By admin on May 30, 2015

Curiosity


In a recent chat with an adult donor-conceived person, she mentioned that she had read my last blog post and was uncomfortable with my use of the word “curious” to describe how donor-conceived people may feel about their unknown genetic relatives. She felt that the word “curious” comes across as a “trivial and a fleeting whim.”

My son Ryan has always used the word curious (“eager to know or learn something”), both before and after meeting his donor and several half-siblings. While it was never trivial (“of little value or importance”) for him, his curiosity did seem to be more present in his life at some times and faded into the background at other times.

What I have found is that some offspring are indeed eager to know about their donors and half-siblings, and some, as she describes, do “have a deep longing and psychological need to know and connect with their biological parent and the family which is connected to them and their children [and future children] though them.” I’ve learned that there is a spectrum of curiosity, desire, and longing to know about your unknown genetic family.

I say this to the parents who don’t understand that some people can feel much more than “curious”: Please try and consider that other people may feel differently than you.
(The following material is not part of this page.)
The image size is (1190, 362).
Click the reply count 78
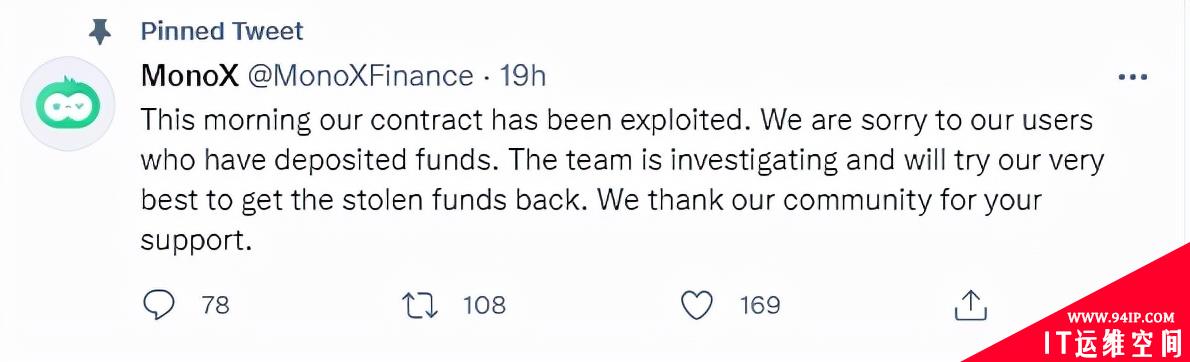[x=216, y=305]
This person described her longing as “deeply spiritual.” I get it. I think I would feel the same if I had no knowledge of who my first-degree genetic relatives were.

For those who feel a great deal of pain or anger about not knowing one-half of your ancestry and genetics, and who long to know your biological parent or half-siblings, please understand that just as your feelings are valid, so are these folks who might only have a mild curiosity. Please do not negate the feelings of the donor-conceived child or adult who isn’t struggling as much as you may think they should be.

Please don’t assume that others’ feelings are not valid just because they don’t mirror your own, just as I wouldn’t want them to assume that yours weren’t.

By admin on May 25, 2015
I have read one recent blog and been interviewed by one researcher in the past week about DSR offspring only reporting “good” experiences with regard to meeting half-siblings, and wanting to hear about some of the “bad” experiences. After facilitating around 12,000 half-sibling connections, and talking to and researching thousands of parents and donor-conceived people, I find this odd.

For me, it’s like asking me to tell you about a “bad” experience when a child met his first cousins for the first time. Or when two people in a family don’t get along, see eye to eye, or who don’t want to spend time with each other. Is this a “bad” experience”? Or just a part of the family experience?

Do half-siblings have to adore each other and share common interests in order to classify the meeting as a success? I think not. I think having access and being able to know these first-degree genetic relatives is their right, but bonding with them and defining these new relationships is then their choice. And for young children raised knowing their half-siblings, there is just no issue. These people are just their family members. Like other relatives, the ones they live nearest to are the ones they are more likely to see the most.

The researcher asked me to tell her if there were cases where the child under 18 wasn’t mature enough to handle this type of situation. I think these folks are looking at the situation from the outside in, and not quite getting it. Children take the meeting of half-siblings in stride. Just like meeting any other relative, some of them they like more than others. Some they would rather spend time with, others — not so much. It’s very simple.

Usually, it’s the parents who are much more likely to fret about how to define it all. When the parents move forward with meetings in a steady, joyful, and confident manner, the kids are likely to also view the meetings as positive. When parents interject their own fears or worries, this might throw unnecessary angst into the connections for the kids.


By admin on May 18, 2015

If you don’t want to be known to your offspring, don’t sell your gametes.


In a recent Donor Sibling Registry Facebook conversation, the rights of donor-conceived people to connect with genetic relatives on DNA websites was questioned, with regard to violating a donor’s privacy. Some feel that a donor-conceived person shouldn’t contact close genetic relatives found on DNA sites, for fear of infringing on a donor’s privacy.

When donor-conceived people spit into a cylinder or swab their check and send it in to commercial DNA testing sites such as Family Tree DNA or 23andMe, there is a good probability that they will connect with distant or even close relatives. This includes half-siblings and/or genetic mothers and fathers. I believe that donor offspring have every right to make those connections, of course respecting the boundaries, wishes, and privacy of those they connect with.

For decades, the rights of donors to remain anonymous have been first and foremost. It’s now time that the rights of donor-conceived people to be curious about, search for, and connect with their first-degree genetic relatives are acknowledged. In this day and age of commercial DNA testing, here’s my advice for prospective egg and sperm donors: If you don’t want to be known to your offspring, just don’t become a donor. Because even if donors don’t submit their own DNA, chances are that some known or distant unknown relatives of theirs has spit or swabbed, and this makes donors very findable.

If you are a former donor and think you’ll never be found, it might be time to start educating yourself about what donor-conceived offspring are looking for when reaching out to their genetic mothers and fathers. We have heard from thousands of them, on the DSR and through research projects, and we know that they are not looking to invade or disrupt your life. They are not looking for an active parent. They are not looking for money. They just want to know where they come from — their genetic and medical history, along with their ancestry. And if relationships evolve after connecting, then that’s the icing on the cake.